THURSDAY, April 4, 2019 (HealthDay News) — Early intervention for patients with diabetes in the hospital decreases hyperglycemia and hospital-acquired infections, according to a study published online March 28 in Diabetes Care.
Mervyn Kyi, M.B.B.S., from the Royal Melbourne Hospital in Australia, and colleagues evaluated a proactive or early intervention model of care versus usual care (a referral-based consultation service). The intervention model involved an inpatient diabetes team that electronically identifies individuals with diabetes and aims to provide bedside management within 24 hours of admission. All eight wards had a 10-week baseline period of usual care followed by a 12-week active period in which clusters were randomly assigned to early intervention or usual care.

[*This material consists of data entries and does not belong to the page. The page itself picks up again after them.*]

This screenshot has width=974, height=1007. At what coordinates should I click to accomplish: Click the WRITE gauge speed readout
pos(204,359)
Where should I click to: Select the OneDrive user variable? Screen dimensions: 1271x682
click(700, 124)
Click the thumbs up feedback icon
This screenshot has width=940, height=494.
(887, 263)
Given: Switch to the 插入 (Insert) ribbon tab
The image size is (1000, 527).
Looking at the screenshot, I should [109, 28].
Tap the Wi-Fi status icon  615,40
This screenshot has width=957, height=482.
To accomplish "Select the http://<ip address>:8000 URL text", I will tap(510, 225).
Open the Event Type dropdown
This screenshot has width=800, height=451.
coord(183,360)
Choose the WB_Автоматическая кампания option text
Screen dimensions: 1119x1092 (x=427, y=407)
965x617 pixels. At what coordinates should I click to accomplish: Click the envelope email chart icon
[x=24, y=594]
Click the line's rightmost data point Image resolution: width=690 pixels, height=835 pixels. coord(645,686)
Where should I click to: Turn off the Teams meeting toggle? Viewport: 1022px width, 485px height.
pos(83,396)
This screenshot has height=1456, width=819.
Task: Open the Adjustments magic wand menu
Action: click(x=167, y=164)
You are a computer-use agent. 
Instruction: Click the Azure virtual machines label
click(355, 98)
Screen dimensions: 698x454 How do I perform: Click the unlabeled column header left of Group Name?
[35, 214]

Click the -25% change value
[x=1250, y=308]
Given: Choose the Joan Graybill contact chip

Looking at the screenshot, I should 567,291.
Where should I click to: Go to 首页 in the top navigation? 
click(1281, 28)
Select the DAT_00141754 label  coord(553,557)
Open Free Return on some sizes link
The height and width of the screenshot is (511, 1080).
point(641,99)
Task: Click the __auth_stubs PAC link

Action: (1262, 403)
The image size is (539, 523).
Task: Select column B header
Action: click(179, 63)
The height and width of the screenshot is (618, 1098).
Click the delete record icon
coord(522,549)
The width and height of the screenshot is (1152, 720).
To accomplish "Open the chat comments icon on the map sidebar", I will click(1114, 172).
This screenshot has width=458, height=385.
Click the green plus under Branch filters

Among 1,002 consecutive adult inpatients with diabetes or new hyperglycemia, more patients received specialist diabetes management (92 versus 15 percent) and new insulin treatment (57 versus 34 percent) with early intervention. Incidence of adverse glycemic days (AGDs) decreased by 24 percent in the intervention arm compared with no change in the control arm at the cluster level. At the individual level, the adjusted number of AGDs per person decreased from a mean of 1.4 days to one day in the intervention arm but did not change in the control arm. Further, there was a reduction in overt hyperglycemia and hospital-acquired infections (odds ratio, 0.2) with early intervention.
“With the increasing prevalence of diabetes and complexity of hospital care, hospital clinicians should concentrate on early identification and management to improve the care of people with diabetes,” the authors write.